The players were targets of antisemitism, though not as frequently as one might imagine. “They dealt with it mano a mano, by punching a guy in the nose,” explained Yeshiva University’s Professor Jeffrey Gurock, the film’s chief academic adviser. At times, opponents would pull and push at their noses, and crowds would label spectacular plays merely products of Jewish trickery. Sportswriters got in on the act, too, declaring that the game naturally fit the Jew’s duplicitous nature. However, Gurock asserts that on the whole, the antisemitism was rather muted.
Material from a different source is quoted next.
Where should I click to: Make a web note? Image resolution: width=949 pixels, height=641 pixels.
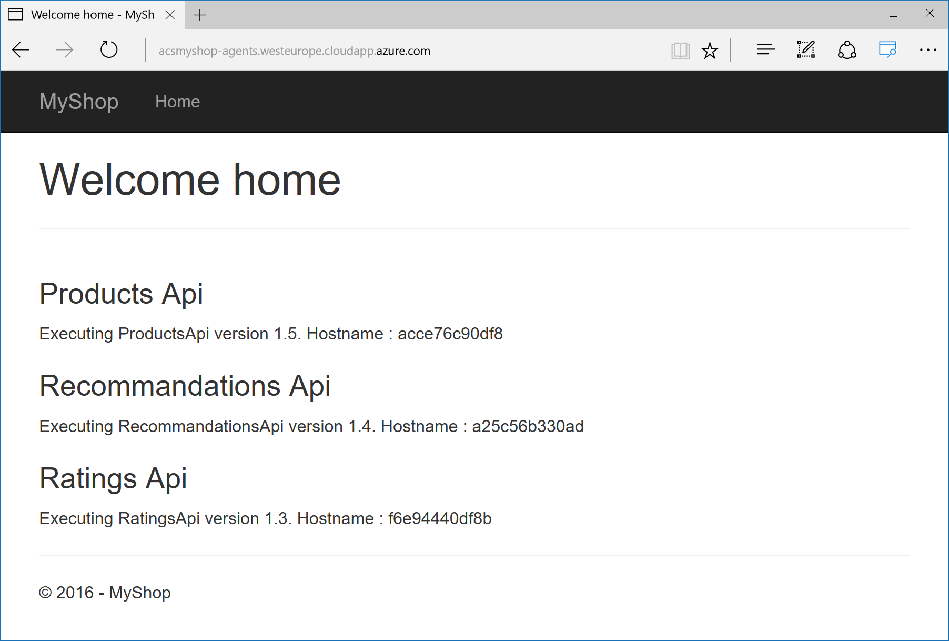click(806, 50)
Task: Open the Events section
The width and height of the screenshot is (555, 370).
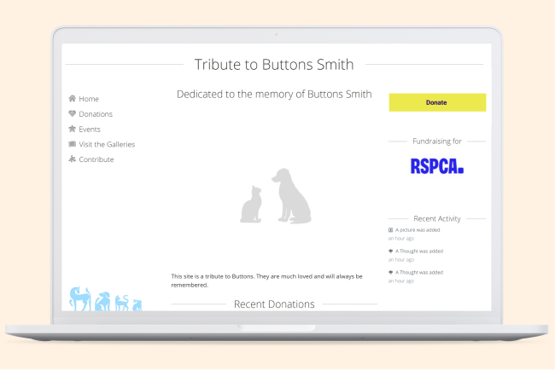Action: pos(90,130)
Plus, as Hank Rosenstein, a Knicks player in the 1940s, told Vyorst, “Basketball was our religion.” Other players interviewed by Vyorst echoed this sentiment. The best players came to play, not to learn about Judaism. Nevertheless, the game engendered camaraderie among the Jewish players. This seemingly paradoxical relationship, in which Jews came to play and become American but became more Jewish just as they were becoming more American, cuts to the essence of what basketball meant to postwar Jewish America. “It’s a very American game, and yet it’s a transition game,” Vyorst explained. Thus, basketball was a means of assimilating into the society while simultaneously preserving and even enlarging one’s Jewish heritage. As Gurock sees it, once Jews migrated out of the inner city and into the suburbs, thereby completing the transition, the quality of Jewish play declined precipitously. “Basketball is essentially an inner-city game,” Vyorst said.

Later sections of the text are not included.